Le système des écritures en partie double, exclusivement employé de nos jours par le grand commerce, est, je l’ai déjà dit, un mode de comptabilité qui répand la plus vive lumière sur toutes les opérations de finances. Il apporte avec lui l’ordre et la clarté, il analyse tout, il mentionne le mouvement de toutes les valeurs avec précision, il indique l’instant et le lieu aussi bien que l’importance de tous les actes. Il offrait donc le talisman d’où dépendait la sûreté du trésor. À plusieurs reprises, sous l’ancien régime, on avait eu l’idée de s’en servir dans les finances françaises ; mais la mollesse des uns et l’intérêt que d’autres, désireux de pêcher en eau trouble, avaient à ce que la comptabilité publique ne devînt pas transparente, avaient toujours empêché que l’idée n’eût de la suite[1]. M. Mollien, qui avait déjà éprouvé à la caisse d’amortissement l’excellence de la comptabilité commerciale, l’introduisit à la caisse de service.
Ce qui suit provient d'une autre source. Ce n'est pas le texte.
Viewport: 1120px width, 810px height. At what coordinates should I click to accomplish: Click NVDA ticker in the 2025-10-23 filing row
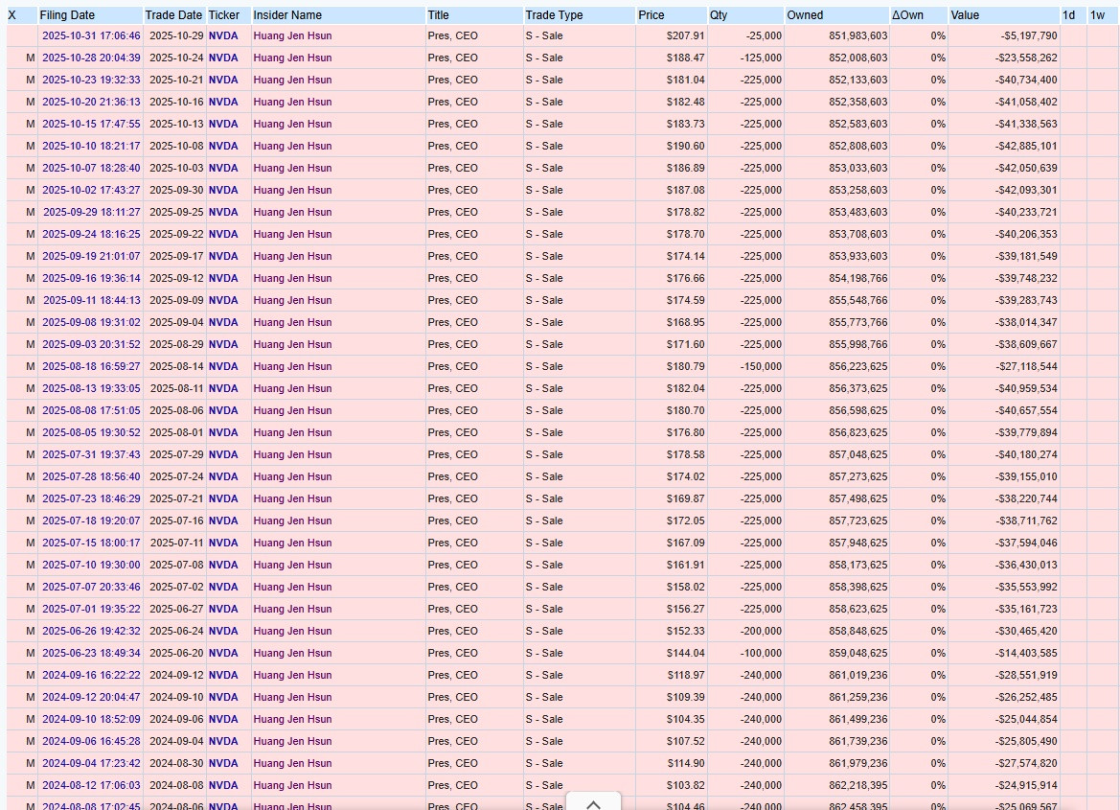tap(223, 80)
Il profita pour cet objet de la longue absence que fit l’empereur pendant les campagnes de Prusse et de Pologne. Retenu à l’extrémité de l’Europe par les soins de la guerre. Napoléon alors, sans

  1. Forbonnais rapporte que, sous Henri IV, un habitant de Bruges, Simon Stevin, était venu proposer à Sully d’appliquer ce système à la comptabilité publique, mais que Sully ne donna pas de suite à la proposition. Pendant la minorité de Louis XV, la même pensée se reproduisit Elle fut adopée en principe, mais il ne paraît pas qu’elle fut sérieusemeat mise à exécution ; du moins il n’en était pas resté de trace. Le duc de Noailles, qui présidait le conseil des finances, tenant lieu de ministre, prit cette amélioration fort à cœur, et avait fait rendre à cet effet un édit en juin 1716. (Voyez les Recherches et Considérations sur les Finances, par Forbonaais, tome II, page 429.)